Commodities não são alimentos
O modelo do agronegócio é apenas uma
forma de se apropriar do lucro dos bens agrícolas, mas ele não resolve os
problemas do povo. Tanto é que aumentamos muito a produção, poderíamos
inclusive abastecer 12 bilhões de pessoas [quase o dobro da população mundial],
mas, no entanto, temos 1 bilhão de pessoas que passam fome todos os dias, sendo
500 milhões delas camponesas que vivem no meio rural e que tiveram seu sistema
de produção de alimentos destruído pelo agronegócio.
As commodities agrícolas são meras
mercadorias agrícolas, não são alimentos. Cerca de 70% de todos os alimentos do
mundo ainda são produzidos pelos camponeses. É preciso entender que alimentos
são a síntese da energia necessária que os seres humanos precisam para
sobreviver, a partir do meio ambiente em que vivem, recolhendo essa energia d a
fertilidade do solo e do meio ambiente.
Quanto maior a biodiversidade da
natureza, maior o número de nutrientes e mais sadia será a alimentação
produzida naquela região para os humanos. E o agronegócio destrói a
biodiversidade e as fontes de energia verdadeiras.
As empresas lançam mão de um fetiche
gerado pela propaganda, de que estão usando modernas técnicas de biotecnologia
para aumentar a produtividade das plantas, mas isso é um engodo. Quando se vai
pesquisar o que são tais biotecnologias, elas são guardadas em segredo. Porque,
no fundo, elas não mudam nada na natureza. São apenas mecanismos para aumentar
a rentabilidade econômica das grandes plantações.
Na verdade, a agricultura industrial
é a padronização do conhecimento, é a negação do conhecimento sobre a arte de
cultivar a terra. Porque o verdadeiro conhecimento é desenvolvido pelos
próprios agricultores, e pelos pesquisadores, em cada região, em cada bioma, em
cada planta.

Registros de texto e indicação de elementos:
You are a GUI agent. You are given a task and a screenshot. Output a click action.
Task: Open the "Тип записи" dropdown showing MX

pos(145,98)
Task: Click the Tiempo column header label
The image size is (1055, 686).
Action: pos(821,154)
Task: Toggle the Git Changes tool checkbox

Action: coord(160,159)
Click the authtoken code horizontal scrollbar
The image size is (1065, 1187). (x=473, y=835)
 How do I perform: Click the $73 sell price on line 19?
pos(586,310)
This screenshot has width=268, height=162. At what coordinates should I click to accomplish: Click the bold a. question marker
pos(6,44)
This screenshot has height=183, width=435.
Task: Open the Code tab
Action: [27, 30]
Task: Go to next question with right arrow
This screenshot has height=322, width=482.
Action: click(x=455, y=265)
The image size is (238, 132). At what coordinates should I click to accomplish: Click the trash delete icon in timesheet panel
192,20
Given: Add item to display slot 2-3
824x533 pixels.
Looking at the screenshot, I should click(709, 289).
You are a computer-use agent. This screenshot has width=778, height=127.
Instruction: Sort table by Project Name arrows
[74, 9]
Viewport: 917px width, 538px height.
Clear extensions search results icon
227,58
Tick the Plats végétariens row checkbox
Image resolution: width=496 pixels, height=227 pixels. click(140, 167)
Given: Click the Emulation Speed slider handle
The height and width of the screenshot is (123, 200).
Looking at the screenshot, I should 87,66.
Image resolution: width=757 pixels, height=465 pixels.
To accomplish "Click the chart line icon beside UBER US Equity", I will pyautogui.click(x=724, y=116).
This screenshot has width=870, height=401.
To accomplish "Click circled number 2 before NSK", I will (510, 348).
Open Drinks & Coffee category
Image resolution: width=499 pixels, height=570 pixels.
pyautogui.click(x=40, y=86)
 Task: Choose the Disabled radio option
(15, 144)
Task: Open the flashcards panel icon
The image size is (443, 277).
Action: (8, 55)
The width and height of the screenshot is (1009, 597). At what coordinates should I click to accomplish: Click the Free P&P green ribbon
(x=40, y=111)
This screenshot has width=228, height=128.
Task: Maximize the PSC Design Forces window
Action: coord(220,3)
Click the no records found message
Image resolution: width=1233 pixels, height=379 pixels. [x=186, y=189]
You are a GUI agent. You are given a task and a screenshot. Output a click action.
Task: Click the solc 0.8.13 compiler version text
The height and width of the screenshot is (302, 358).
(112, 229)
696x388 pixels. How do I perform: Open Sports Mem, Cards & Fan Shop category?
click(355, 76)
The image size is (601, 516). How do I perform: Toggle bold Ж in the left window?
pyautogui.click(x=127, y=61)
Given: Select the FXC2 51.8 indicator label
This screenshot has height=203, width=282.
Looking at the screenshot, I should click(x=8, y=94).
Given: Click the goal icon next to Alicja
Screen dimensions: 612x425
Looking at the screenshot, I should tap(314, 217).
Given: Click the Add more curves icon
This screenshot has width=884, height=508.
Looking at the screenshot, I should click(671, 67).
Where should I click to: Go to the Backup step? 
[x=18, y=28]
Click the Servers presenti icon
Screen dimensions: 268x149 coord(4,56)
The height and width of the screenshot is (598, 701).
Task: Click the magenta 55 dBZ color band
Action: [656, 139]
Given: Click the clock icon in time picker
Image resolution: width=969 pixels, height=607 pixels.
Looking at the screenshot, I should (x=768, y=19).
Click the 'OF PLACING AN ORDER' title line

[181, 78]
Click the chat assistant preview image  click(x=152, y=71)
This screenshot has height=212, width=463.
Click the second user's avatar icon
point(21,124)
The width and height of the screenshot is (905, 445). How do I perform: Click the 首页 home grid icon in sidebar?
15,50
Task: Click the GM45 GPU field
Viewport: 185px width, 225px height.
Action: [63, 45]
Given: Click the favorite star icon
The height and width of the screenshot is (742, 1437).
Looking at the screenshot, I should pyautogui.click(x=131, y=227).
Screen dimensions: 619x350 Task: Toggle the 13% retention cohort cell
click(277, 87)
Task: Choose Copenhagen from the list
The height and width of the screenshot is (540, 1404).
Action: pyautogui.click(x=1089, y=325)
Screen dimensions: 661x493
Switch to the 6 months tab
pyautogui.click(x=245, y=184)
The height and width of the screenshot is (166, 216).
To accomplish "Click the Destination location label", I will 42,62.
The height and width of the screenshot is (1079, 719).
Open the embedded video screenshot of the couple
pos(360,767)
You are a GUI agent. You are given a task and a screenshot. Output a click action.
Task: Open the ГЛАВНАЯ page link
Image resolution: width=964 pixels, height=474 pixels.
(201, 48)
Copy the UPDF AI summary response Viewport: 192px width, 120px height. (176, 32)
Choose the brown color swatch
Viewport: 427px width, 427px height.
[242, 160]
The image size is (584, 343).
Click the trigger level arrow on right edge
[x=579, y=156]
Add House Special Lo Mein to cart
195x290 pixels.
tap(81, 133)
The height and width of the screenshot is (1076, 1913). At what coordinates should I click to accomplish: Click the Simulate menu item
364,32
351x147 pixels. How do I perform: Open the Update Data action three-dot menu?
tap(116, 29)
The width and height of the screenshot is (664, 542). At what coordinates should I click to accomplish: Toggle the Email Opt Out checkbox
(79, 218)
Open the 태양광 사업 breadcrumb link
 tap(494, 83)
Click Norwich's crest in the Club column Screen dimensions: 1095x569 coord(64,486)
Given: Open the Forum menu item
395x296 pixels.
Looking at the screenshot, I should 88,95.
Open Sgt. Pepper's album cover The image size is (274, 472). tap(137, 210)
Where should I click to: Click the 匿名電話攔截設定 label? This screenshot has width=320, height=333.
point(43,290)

Instruções:
1 - Liste todas as quantidades numéricas citadas no texto sobre commodities e agronegócio, indicando a que cada uma se refere.
2 - Prossiga o texto sobre commodities e agronegócio a partir do ponto em que ele termina.

Respostas:
1 -
- 12 bilhões de pessoas: quantas a produção aumentada poderia abastecer
- 1 bilhão de pessoas: quantas passam fome todos os dias
- 500 milhões: quantas das que passam fome são camponesas que vivem no meio rural
- 70%: parcela de todos os alimentos do mundo ainda produzida pelos camponeses

2 -
Consumidores
O modelo do agronegócio quer
transformar as pessoas apenas em “consumidores” de suas mercadorias. Vandana nos diz que devemos combater o uso e o
reducionismo da expressão “consumidores”, que devemos usar o termo “seres
humanos”, pessoas que precisam de uma vida saudável. “Consumidor” indica uma
redução subalterna do ser humano.
As empresas do agronegócio dizem que
são o desenvolvimento e o progresso. Na prática, chegam a controlar 58% de toda
produção agrícola do mundo, porém, dão trabalho para apenas 3% das pessoas que
vivem no meio rural. Portanto, o agronegócio é um sistema antissocial.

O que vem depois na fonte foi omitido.